We consider the problem of numerically evaluating the expected value of a smooth bounded function of a chi-distributed random variable, divided by the square root of the number of degrees of freedom. This problem arises in the contexts of simultaneous inference, the selection and ranking of populations and in the evaluation of multivariate t probabilities. It also arises in the assessment of the coverage probability and expected volume properties of some non-standard confidence regions. We use a transformation put forward by Mori, followed by the application of the trapezoidal rule. This rule has the remarkable property that, for suitable integrands, it is exponentially convergent. We use it to create a nested sequence of quadrature rules, for the estimation of the approximation error, so that previous evaluations of the integrand are not wasted.

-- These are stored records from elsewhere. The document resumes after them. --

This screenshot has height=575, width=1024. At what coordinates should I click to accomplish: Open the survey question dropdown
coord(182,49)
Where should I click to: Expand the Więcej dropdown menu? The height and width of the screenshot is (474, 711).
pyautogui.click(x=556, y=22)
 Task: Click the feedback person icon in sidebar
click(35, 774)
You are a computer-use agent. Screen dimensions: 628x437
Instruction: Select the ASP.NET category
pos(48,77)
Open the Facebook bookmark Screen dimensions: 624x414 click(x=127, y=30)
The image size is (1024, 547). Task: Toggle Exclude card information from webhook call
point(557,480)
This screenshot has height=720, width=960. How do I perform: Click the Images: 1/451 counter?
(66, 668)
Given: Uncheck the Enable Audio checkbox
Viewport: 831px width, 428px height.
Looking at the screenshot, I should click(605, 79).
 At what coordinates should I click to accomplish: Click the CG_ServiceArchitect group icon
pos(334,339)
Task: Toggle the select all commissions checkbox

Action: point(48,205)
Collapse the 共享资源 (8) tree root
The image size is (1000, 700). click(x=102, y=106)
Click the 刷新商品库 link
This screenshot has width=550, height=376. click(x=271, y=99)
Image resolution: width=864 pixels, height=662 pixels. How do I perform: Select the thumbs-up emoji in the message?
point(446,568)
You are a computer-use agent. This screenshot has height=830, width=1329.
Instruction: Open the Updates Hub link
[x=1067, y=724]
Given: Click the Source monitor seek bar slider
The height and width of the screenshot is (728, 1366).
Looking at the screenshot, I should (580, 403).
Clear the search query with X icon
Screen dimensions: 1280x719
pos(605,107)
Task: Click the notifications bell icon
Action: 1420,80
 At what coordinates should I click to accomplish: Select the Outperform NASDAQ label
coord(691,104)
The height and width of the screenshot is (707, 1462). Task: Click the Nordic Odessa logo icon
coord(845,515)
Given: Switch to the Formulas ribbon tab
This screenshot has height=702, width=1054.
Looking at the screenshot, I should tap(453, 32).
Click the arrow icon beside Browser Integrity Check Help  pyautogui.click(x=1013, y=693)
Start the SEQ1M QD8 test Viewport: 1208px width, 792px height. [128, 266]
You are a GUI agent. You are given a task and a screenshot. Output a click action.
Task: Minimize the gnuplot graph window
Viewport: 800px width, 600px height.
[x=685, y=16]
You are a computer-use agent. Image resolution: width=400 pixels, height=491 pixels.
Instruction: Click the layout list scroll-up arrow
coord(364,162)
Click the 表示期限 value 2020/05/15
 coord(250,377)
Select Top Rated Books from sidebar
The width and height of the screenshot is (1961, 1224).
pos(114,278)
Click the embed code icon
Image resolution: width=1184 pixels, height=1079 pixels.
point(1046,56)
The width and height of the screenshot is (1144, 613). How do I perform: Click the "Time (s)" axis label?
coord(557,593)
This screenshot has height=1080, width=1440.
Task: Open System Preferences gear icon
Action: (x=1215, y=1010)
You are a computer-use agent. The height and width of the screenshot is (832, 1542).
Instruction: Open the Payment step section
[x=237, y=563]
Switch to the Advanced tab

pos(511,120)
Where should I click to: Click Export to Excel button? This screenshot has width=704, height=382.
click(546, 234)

The application of the trapezoidal rule requires the approximation of an infinite sum by a finite sum. We provide a new easily computed upper bound on the error of this approximation. Our overall conclusion is that this method is a very suitable candidate for the computation of the coverage and expected volume properties of non-standard confidence regions.

Suggested Citation

  • Paul Kabaila & Nishika Ranathunga, 2021. "Computation of the expected value of a function of a chi-distributed random variable," Computational Statistics, Springer, vol. 36(1), pages 313-332, March.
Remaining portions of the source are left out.